**DIRECTIONS**.
Each line below needs to be printed again exactly.

**INFORMATION SHOWN**.
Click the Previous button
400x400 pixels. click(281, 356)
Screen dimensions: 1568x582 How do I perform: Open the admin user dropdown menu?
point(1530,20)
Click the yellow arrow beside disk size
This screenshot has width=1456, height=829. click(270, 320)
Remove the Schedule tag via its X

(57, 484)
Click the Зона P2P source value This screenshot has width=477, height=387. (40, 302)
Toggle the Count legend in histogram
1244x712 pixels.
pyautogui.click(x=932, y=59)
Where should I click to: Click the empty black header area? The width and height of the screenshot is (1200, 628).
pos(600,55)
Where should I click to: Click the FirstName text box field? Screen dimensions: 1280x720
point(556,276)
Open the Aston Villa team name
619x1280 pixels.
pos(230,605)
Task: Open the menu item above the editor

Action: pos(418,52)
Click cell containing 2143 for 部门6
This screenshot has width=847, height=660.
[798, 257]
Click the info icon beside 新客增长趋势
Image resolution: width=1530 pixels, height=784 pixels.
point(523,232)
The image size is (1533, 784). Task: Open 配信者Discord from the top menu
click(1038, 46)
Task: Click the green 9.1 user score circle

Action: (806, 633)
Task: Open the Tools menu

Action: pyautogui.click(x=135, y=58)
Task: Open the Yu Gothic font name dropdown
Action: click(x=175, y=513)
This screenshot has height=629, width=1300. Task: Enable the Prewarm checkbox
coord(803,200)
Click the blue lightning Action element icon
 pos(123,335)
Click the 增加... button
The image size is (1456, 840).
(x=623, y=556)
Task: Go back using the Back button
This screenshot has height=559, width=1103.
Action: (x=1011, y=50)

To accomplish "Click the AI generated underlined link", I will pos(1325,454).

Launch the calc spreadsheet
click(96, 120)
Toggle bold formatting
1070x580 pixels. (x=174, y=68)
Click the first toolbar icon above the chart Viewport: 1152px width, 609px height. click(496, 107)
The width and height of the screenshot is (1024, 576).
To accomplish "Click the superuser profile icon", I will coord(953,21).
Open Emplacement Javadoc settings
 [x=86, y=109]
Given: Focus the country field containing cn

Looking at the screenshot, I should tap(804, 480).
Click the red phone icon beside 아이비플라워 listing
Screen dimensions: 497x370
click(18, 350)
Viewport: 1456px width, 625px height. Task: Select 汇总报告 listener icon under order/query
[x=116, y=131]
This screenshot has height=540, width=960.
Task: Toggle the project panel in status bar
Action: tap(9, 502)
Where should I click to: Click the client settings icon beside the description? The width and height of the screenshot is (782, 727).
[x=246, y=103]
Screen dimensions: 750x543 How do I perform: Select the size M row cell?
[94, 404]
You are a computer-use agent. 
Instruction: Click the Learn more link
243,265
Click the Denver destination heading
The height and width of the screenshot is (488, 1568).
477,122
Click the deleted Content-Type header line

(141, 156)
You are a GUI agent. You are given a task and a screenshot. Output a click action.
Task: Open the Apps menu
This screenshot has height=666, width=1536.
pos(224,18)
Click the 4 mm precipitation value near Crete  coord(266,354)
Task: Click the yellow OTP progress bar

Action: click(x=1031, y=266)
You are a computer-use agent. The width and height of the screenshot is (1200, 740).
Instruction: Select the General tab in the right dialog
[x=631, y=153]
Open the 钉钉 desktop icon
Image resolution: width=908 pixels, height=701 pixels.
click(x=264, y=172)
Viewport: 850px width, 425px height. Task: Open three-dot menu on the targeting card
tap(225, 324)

**SOLUTION TO THIS PROBLEM**.
Click the Previous button
400x400 pixels. click(281, 356)
Screen dimensions: 1568x582 How do I perform: Open the admin user dropdown menu?
point(1530,20)
Click the yellow arrow beside disk size
This screenshot has width=1456, height=829. click(270, 320)
Remove the Schedule tag via its X

(57, 484)
Click the Зона P2P source value This screenshot has width=477, height=387. (40, 302)
Toggle the Count legend in histogram
1244x712 pixels.
pyautogui.click(x=932, y=59)
Where should I click to: Click the empty black header area? The width and height of the screenshot is (1200, 628).
pos(600,55)
Where should I click to: Click the FirstName text box field? Screen dimensions: 1280x720
point(556,276)
Open the Aston Villa team name
619x1280 pixels.
pos(230,605)
Task: Open the menu item above the editor

Action: pos(418,52)
Click cell containing 2143 for 部门6
This screenshot has width=847, height=660.
[798, 257]
Click the info icon beside 新客增长趋势
Image resolution: width=1530 pixels, height=784 pixels.
point(523,232)
The image size is (1533, 784). Task: Open 配信者Discord from the top menu
click(1038, 46)
Task: Click the green 9.1 user score circle

Action: (806, 633)
Task: Open the Tools menu

Action: pyautogui.click(x=135, y=58)
Task: Open the Yu Gothic font name dropdown
Action: click(x=175, y=513)
This screenshot has height=629, width=1300. Task: Enable the Prewarm checkbox
coord(803,200)
Click the blue lightning Action element icon
 pos(123,335)
Click the 增加... button
The image size is (1456, 840).
(x=623, y=556)
Task: Go back using the Back button
This screenshot has height=559, width=1103.
Action: (x=1011, y=50)

To accomplish "Click the AI generated underlined link", I will pos(1325,454).

Launch the calc spreadsheet
click(96, 120)
Toggle bold formatting
1070x580 pixels. (x=174, y=68)
Click the first toolbar icon above the chart Viewport: 1152px width, 609px height. click(496, 107)
The width and height of the screenshot is (1024, 576).
To accomplish "Click the superuser profile icon", I will coord(953,21).
Open Emplacement Javadoc settings
 [x=86, y=109]
Given: Focus the country field containing cn

Looking at the screenshot, I should tap(804, 480).
Click the red phone icon beside 아이비플라워 listing
Screen dimensions: 497x370
click(18, 350)
Viewport: 1456px width, 625px height. Task: Select 汇总报告 listener icon under order/query
[x=116, y=131]
This screenshot has height=540, width=960.
Task: Toggle the project panel in status bar
Action: tap(9, 502)
Where should I click to: Click the client settings icon beside the description? The width and height of the screenshot is (782, 727).
[x=246, y=103]
Screen dimensions: 750x543 How do I perform: Select the size M row cell?
[94, 404]
You are a computer-use agent. 
Instruction: Click the Learn more link
243,265
Click the Denver destination heading
The height and width of the screenshot is (488, 1568).
477,122
Click the deleted Content-Type header line

(141, 156)
You are a GUI agent. You are given a task and a screenshot. Output a click action.
Task: Open the Apps menu
This screenshot has height=666, width=1536.
pos(224,18)
Click the 4 mm precipitation value near Crete  coord(266,354)
Task: Click the yellow OTP progress bar

Action: click(x=1031, y=266)
You are a computer-use agent. The width and height of the screenshot is (1200, 740).
Instruction: Select the General tab in the right dialog
[x=631, y=153]
Open the 钉钉 desktop icon
Image resolution: width=908 pixels, height=701 pixels.
click(x=264, y=172)
Viewport: 850px width, 425px height. Task: Open three-dot menu on the targeting card
tap(225, 324)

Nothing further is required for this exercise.